On remand, the trial court issued a new custody order, awarding sole legal and
physical custody of C. M. to her grandparents (the “Third Final Order”). The mother
once more appeals, asserting that the trial court erred in (1) considering evidence not
before the Court; (2) awarding custody to non-parent third parties where the evidence
was insufficient to conclude that parental custody would cause physical or long-term
emotional harm to C. M.; (3) failing to make specific factual findings as to parental
fitness or unfitness in its final order; and (4) failing to incorporate a permanent
parenting plan pursuant to OCGA § 19-9-1. For the reasons that follow, we reverse.1
Viewing the evidence in the light most favorable to the trial court’s decision,
Strickland v. Strickland, 298 Ga. 630, 633-34 (1) (783 SE2d 606) (2016), the record
shows that C. M.’s parents divorced in 2013 when she was five years old. Her mother
and father were awarded joint legal custody, with the father awarded primary physical
1
Although the grandparents allege that this Court lacks jurisdiction over this
appeal because the mother’s motion for contempt remains pending below, under
OCGA § 5-6-34 (a) (11), “[a]ll judgments or orders in child custody cases awarding,
refusing to change, or modifying child custody” are directly appealable. See
Froehlich v. Froehlich, 297 Ga. 551, 554 (2) (775 SE2d 534) (2015) (OCGA § 5-6-34
(a) (11) authorizes immediate appeal without requiring compliance with interlocutory
appeal procedures).
2
custody. In April 2014, the mother filed a complaint for emergency relief in the
Superior Court of Newton County seeking modification of C. M.’s physical custody
due to the father’s incarceration on felony charges. That same day, C. M.’s paternal
grandparents filed an emergency motion for custody. The trial court consolidated the
two cases and, following a hearing, entered an order granting temporary custody of
C. M. to the grandparents until the end of the school year, with custody alternating
between the mother and grandparents on a weekly basis after the school year ended.2
In July 2014, the parties appeared for a final custody hearing. In August 2014,
the trial court entered its first final order awarding primary physical custody of C. M.

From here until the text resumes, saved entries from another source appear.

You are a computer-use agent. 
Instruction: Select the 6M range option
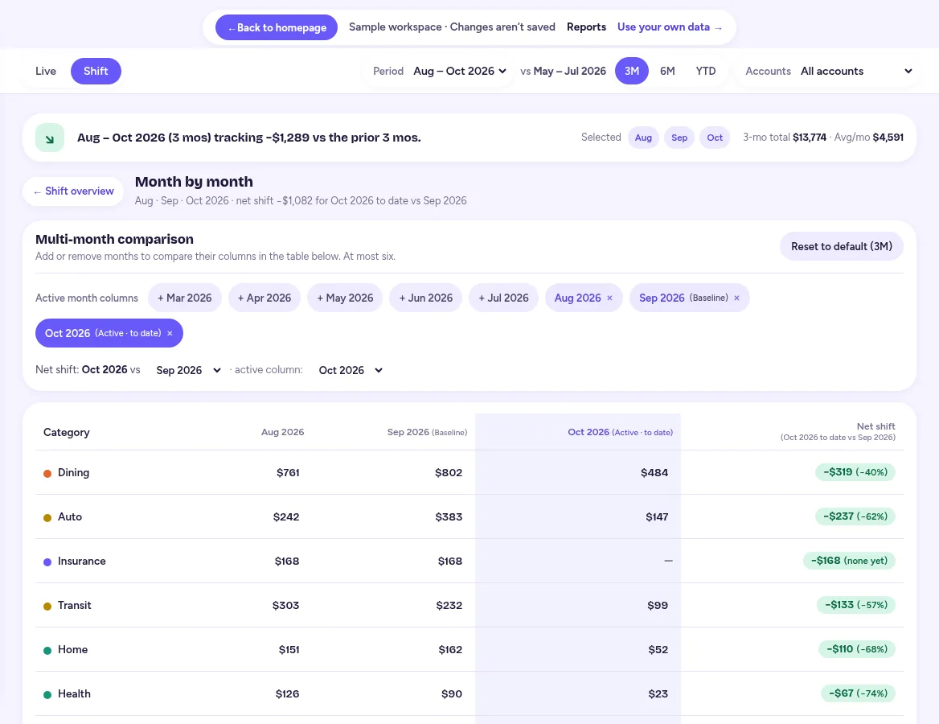[x=667, y=72]

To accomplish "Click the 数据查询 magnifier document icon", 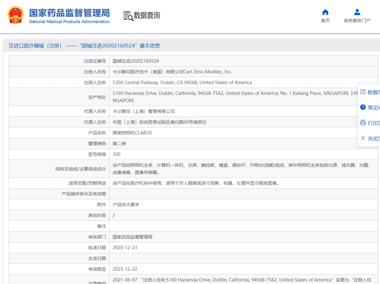I will pyautogui.click(x=128, y=16).
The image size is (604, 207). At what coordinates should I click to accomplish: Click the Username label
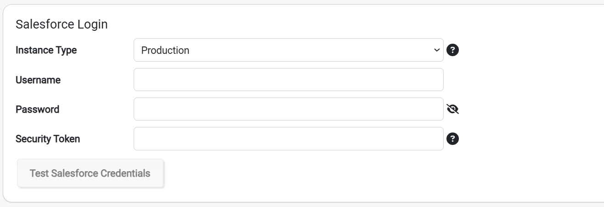38,80
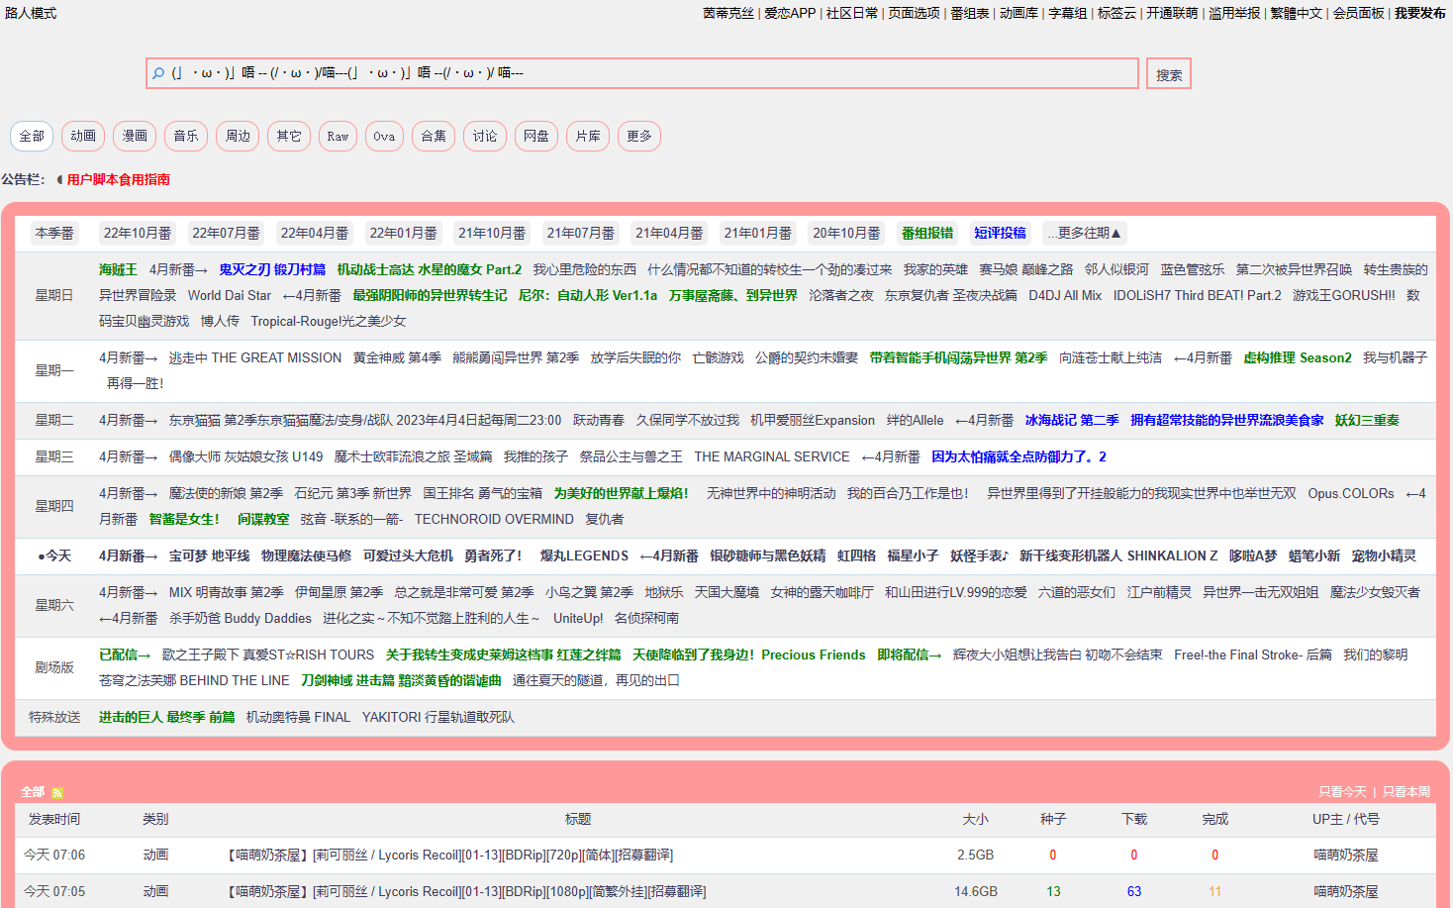Click the magnifier icon in search box
The image size is (1453, 908).
158,73
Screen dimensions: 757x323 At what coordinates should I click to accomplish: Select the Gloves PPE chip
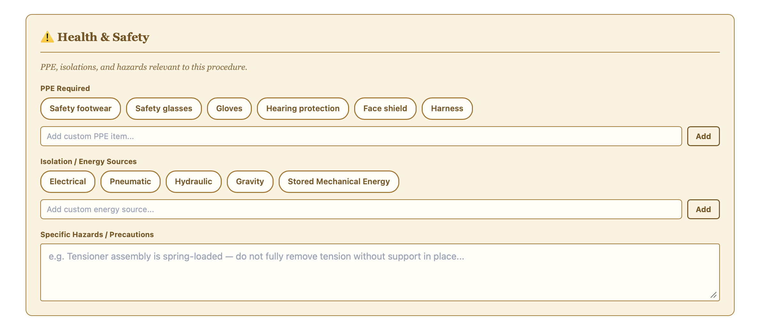(229, 109)
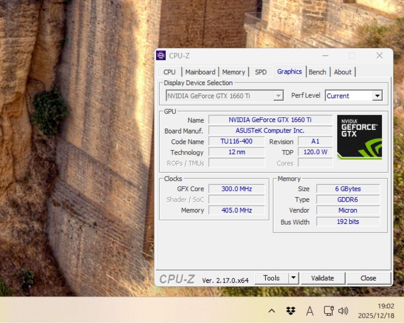Open the Dropbox icon in system tray
Viewport: 404px width, 323px height.
pos(291,311)
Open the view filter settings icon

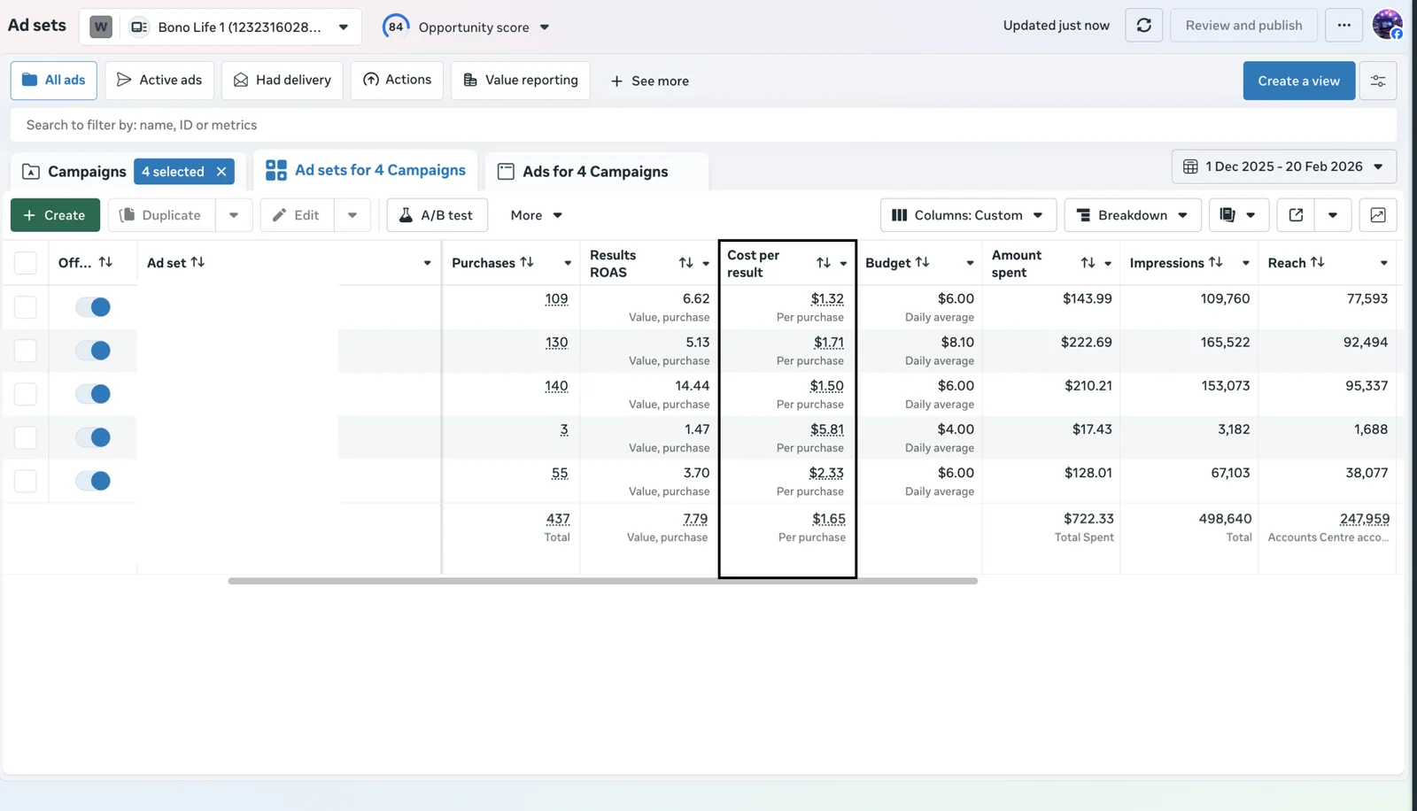(1377, 81)
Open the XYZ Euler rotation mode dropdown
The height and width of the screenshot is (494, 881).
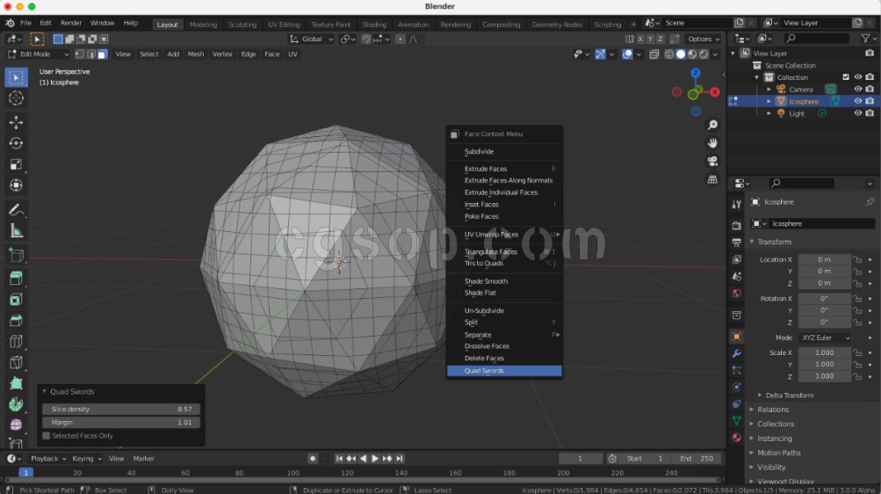pyautogui.click(x=825, y=338)
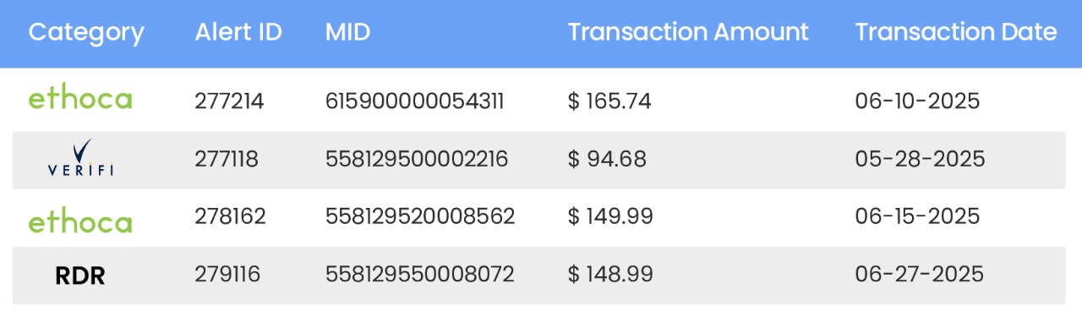1082x333 pixels.
Task: Click the $ 149.99 transaction amount
Action: click(x=610, y=216)
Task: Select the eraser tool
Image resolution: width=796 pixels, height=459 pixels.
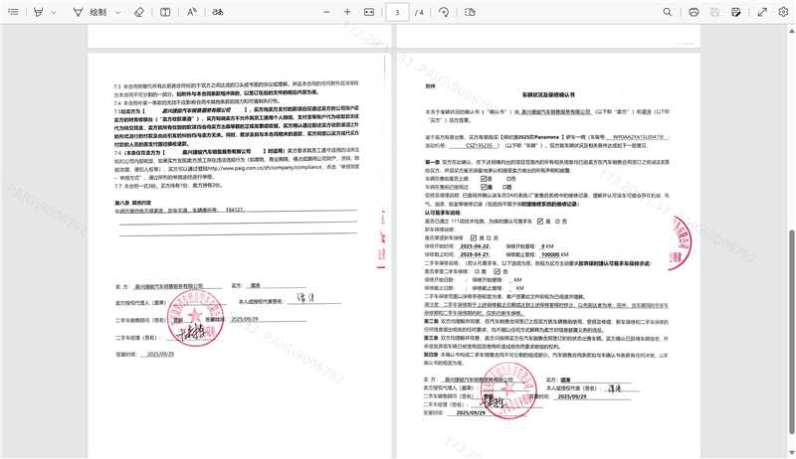Action: click(x=138, y=12)
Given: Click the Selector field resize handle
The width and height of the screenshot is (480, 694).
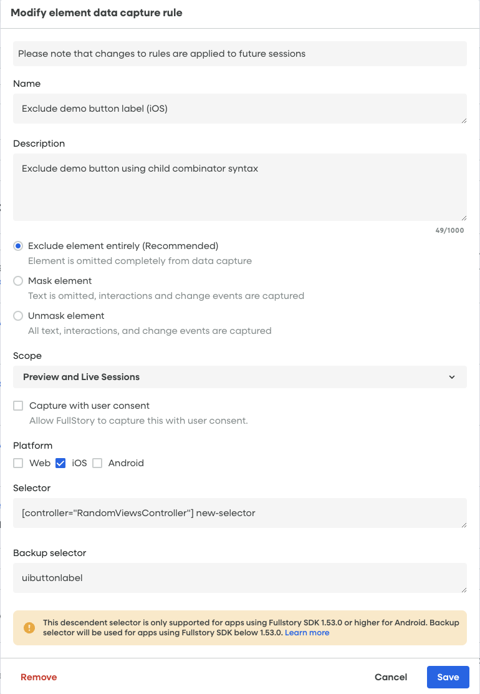Looking at the screenshot, I should click(463, 524).
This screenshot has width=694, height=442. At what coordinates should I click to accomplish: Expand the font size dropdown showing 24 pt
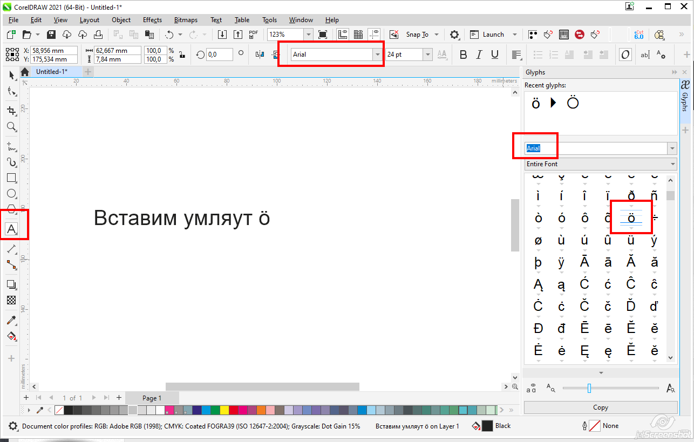(x=428, y=55)
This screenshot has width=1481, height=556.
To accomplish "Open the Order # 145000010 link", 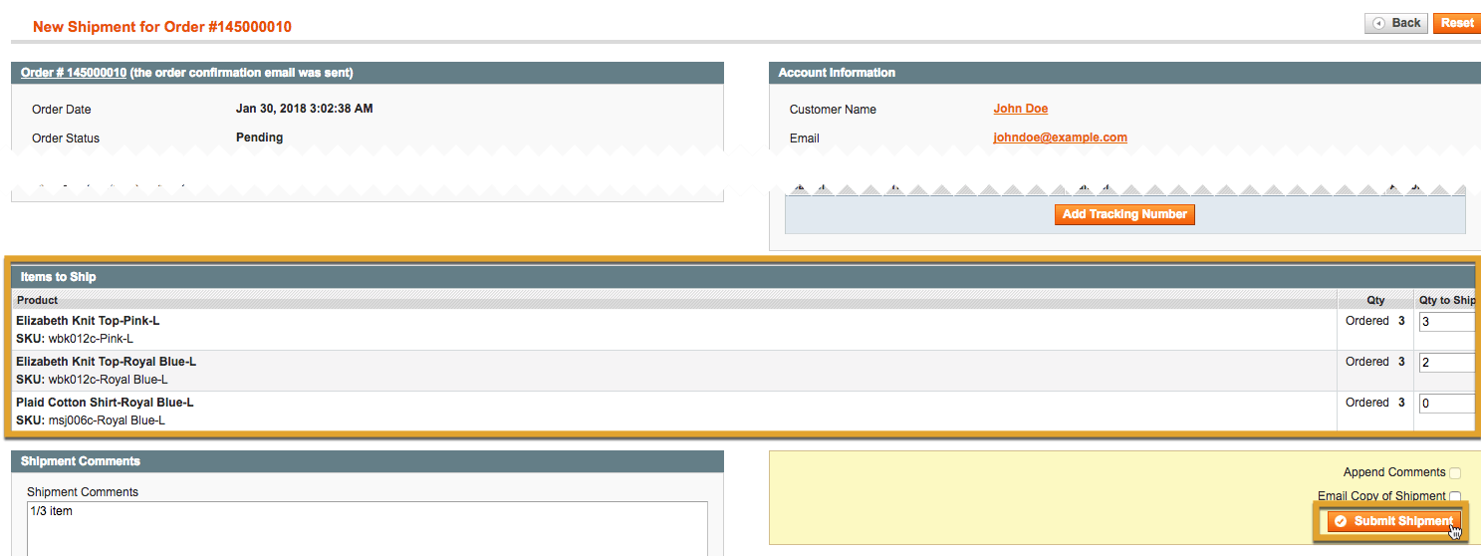I will coord(74,73).
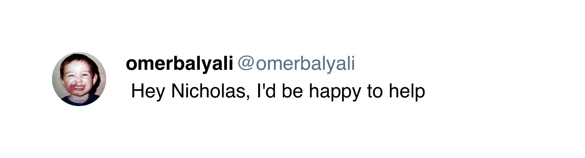Open the bold omerbalyali display name
The image size is (585, 158).
click(x=179, y=64)
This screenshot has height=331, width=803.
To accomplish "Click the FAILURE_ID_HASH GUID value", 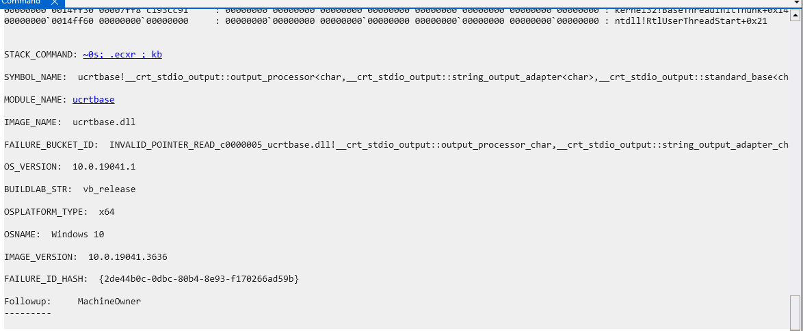I will click(199, 279).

to the grandparents and joint legal custody to the mother and grandparents with
specific visitation rights for the mother. In Jewel I, this Court remanded the case with
direction to the trial court to make the required findings of fact and incorporated
permanent parenting plan. On remand, the trial court issued its second final order,
dated July 18, 2016, nunc pro tunc to its first final order issued on August 1, 2014,
this time with factual findings and again granting joint legal custody of C. M. to the
mother and grandparents with primary physical custody awarded to the grandparents.3
2
The father was barred from any contact with C. M.
3
The mother was also awarded visitation pursuant to the parenting plan.
3
In support of its order, the trial court focused on four areas of concern. First,
it credited the testimony of Kelly Dodson, an associate professional counselor, who
testified that C. M. has a strong bond with her grandparents and loves staying with
them but exhibited apprehension when asked about her mother. Based on her
observations, Dodson opined that C. M. was “struggling” with the alternating weeks
between her grandparents and her mother and that it would not be good for C. M. to
be removed from her school in the grandparents’ school district. The trial court also
noted that Dodson would not be able to continue her counseling with C. M. if she
were moved from her grandparents’ home.
Second, the grandparents presented evidence that the mother had posed for
“sexually provocative” photographs of herself with various firearms to be used as
advertising for her husband’s business and that the mother lived with her husband for
years before they were married. Third, the grandmother testified that one time C. M.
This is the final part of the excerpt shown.